Enter Now The Void Hole!
There may or may not be Green Tea Kit Kats in there.
VOID BEAR IS MISUNDERSTOOD. VOID BEAR ONLY SEEKS CUDDLES. ALLOW VOID BEAR TO AMELIORATE. APPROACH – AND BE LOVED.
Gah! That is the last time I channel void ursine, I swear. Well…. Actually I’ve got a gig on Sunday, and I could really use some new material. Void bear for everyone!
Also, the room appears to be deteriorating rather rapidly.
For all intents and purposes it is impossible to misunderstand Bear Jesus’s intentions. He states them very clearly.
Also, that’s the natural effects of something. You should look into that. Not our fault and we cannot be held liable for random acts of chaos, a redundant statement if I’ve ever uttered one.
Bear Jesus does not vomit; he gloriously reconstitutes from his miracle trove.

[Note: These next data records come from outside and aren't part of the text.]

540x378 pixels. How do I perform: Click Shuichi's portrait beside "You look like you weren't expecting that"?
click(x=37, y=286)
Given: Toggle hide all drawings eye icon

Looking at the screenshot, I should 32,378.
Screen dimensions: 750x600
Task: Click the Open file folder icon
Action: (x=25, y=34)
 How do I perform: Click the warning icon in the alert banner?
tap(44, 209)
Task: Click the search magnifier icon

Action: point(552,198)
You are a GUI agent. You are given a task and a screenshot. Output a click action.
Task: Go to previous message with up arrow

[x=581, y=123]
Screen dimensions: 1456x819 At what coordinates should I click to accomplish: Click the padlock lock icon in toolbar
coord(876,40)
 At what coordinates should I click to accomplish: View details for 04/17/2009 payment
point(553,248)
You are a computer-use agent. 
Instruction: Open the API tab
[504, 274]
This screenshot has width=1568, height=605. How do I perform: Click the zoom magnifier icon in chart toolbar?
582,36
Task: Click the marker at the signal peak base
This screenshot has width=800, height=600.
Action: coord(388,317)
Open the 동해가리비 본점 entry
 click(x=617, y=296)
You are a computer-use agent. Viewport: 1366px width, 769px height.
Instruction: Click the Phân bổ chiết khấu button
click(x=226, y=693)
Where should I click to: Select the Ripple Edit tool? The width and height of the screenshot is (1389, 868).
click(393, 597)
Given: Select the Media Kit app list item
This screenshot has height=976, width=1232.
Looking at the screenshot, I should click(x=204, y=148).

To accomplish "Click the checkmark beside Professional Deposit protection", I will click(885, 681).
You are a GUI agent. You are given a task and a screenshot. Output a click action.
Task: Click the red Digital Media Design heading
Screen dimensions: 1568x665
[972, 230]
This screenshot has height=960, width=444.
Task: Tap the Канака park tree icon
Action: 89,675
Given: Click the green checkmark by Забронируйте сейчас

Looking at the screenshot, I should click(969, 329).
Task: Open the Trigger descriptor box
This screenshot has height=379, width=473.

Stan Pines sighed as he looked at the mess left by another group of blithering idiots… on one hand the masses of money was nice, on the other he had to clean after the drool masses who thought a stone that looks like a face was short of a miracle. He reached down and scratched his ass before starting to put a t-shirt back on a rack when he heard the bell on the door ring. He sighed and grumped at whoever was behind him. “Read the sign, we’re closed now scram.” He kept putting the shirts back up but froze when he heard the voice behind him. “Ever for me Stan?” Stan frooze, his heart beating like a drum in his chest, pounding harder and harder as he felt his pants tighten up from the pressure within that the mere sound of that voice brought with it. He straightened up and turns, stepping back against the rack. “Creepknight.” Indeed it was him, the large and heavy built man stood there with his elegant brown slicked back hair, his five o clock shadow on his face and those perfectly white teeth. The man before him that caused his heart to pound closed in, each step taking him closer. Stan thought a bit, panicking but… Wendy was off, Sous had to run home and the kids had just left saying something about a tooth.. whatever that meant. He swallowed and moved forward. “I thought you were gone forever…” Creepknight reached him and laid a hand on his shoulder. “I told you I would be back.” Stan smiled a bit and they started to bring their faces together before tilted back their heads and screaming as an endless wave of blood red flies spewed from their mouths in their moment of passion.
…. I told you I would write a slash fic….. but even that can’t go normal when Voodoo Walrus is involved it seems.
Slash Fic CreepKnight is way smoother than I am. I feel like I should be taking notes or something…
“When seducing old men who love money, spew blood red flies from the mouth hole.”